*RECORDS FOR THE TASK*:

========================================================================

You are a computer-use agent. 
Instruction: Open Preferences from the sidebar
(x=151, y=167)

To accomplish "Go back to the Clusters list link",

========================================================================

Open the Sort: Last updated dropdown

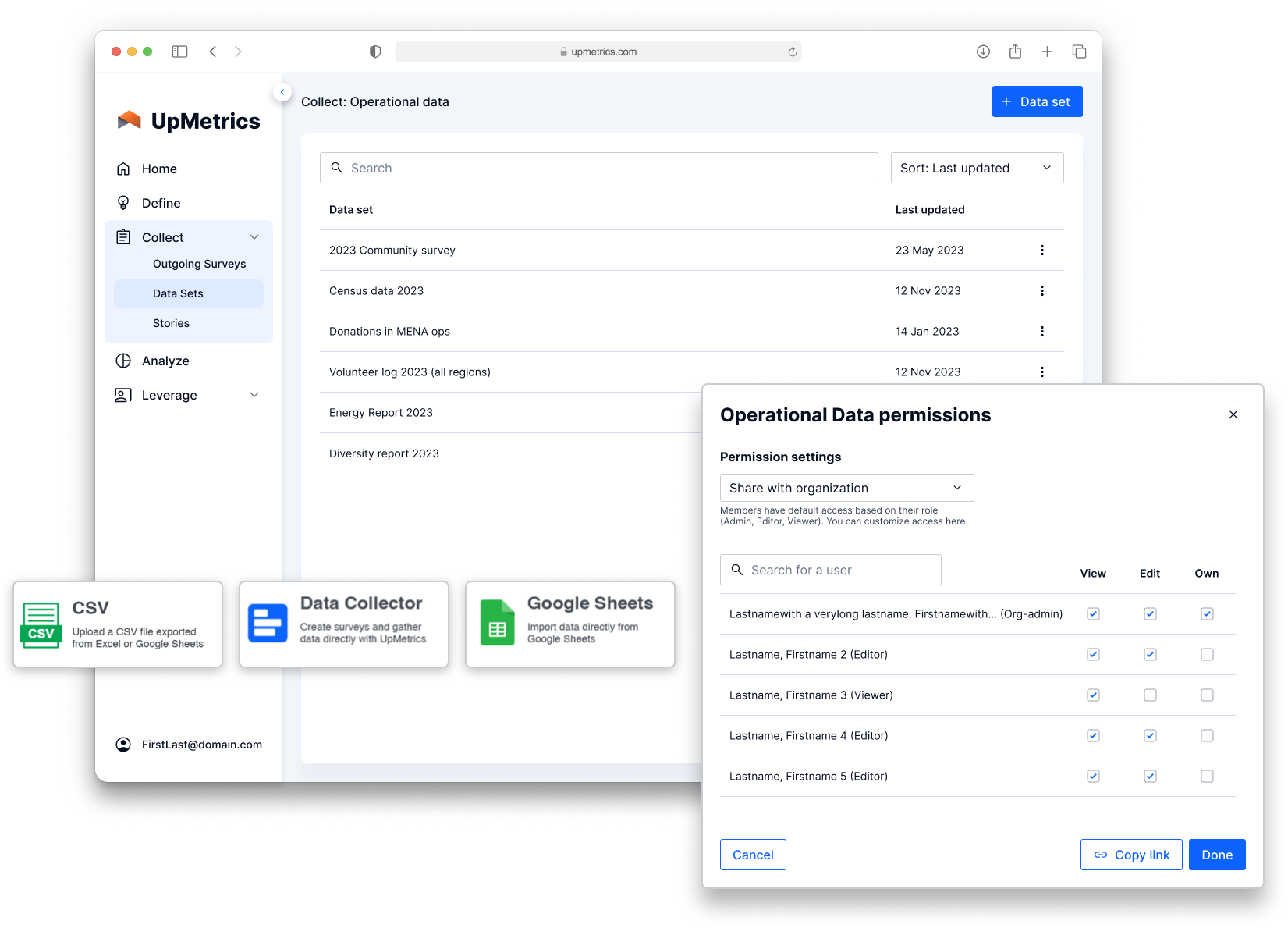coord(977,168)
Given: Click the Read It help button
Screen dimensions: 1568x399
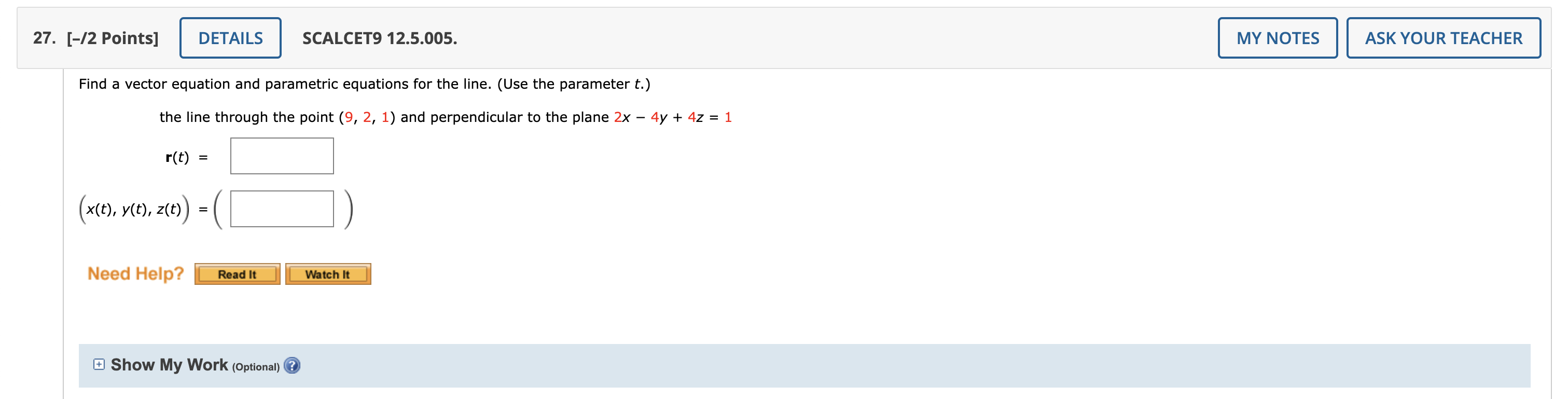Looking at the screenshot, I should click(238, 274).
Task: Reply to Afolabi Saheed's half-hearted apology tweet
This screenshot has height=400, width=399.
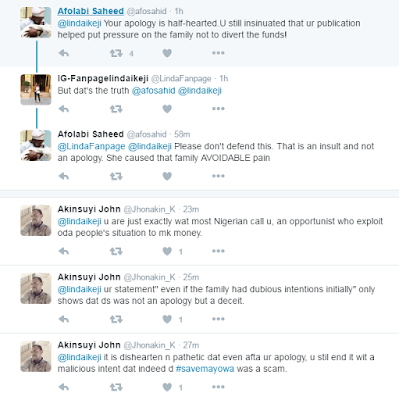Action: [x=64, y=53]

========================================================================

*DESCRIPTION OF THE TASK*: Rewrite the records from the line with "Task: Reply to" up to and including the line with "Action: [x=64, y=53]", swapping "apology tweet" for "apology post" and changing nothing else. Leave the pictures out of your answer.

*EXERCISE ANSWER*:
Task: Reply to Afolabi Saheed's half-hearted apology post
This screenshot has height=400, width=399.
Action: [x=64, y=53]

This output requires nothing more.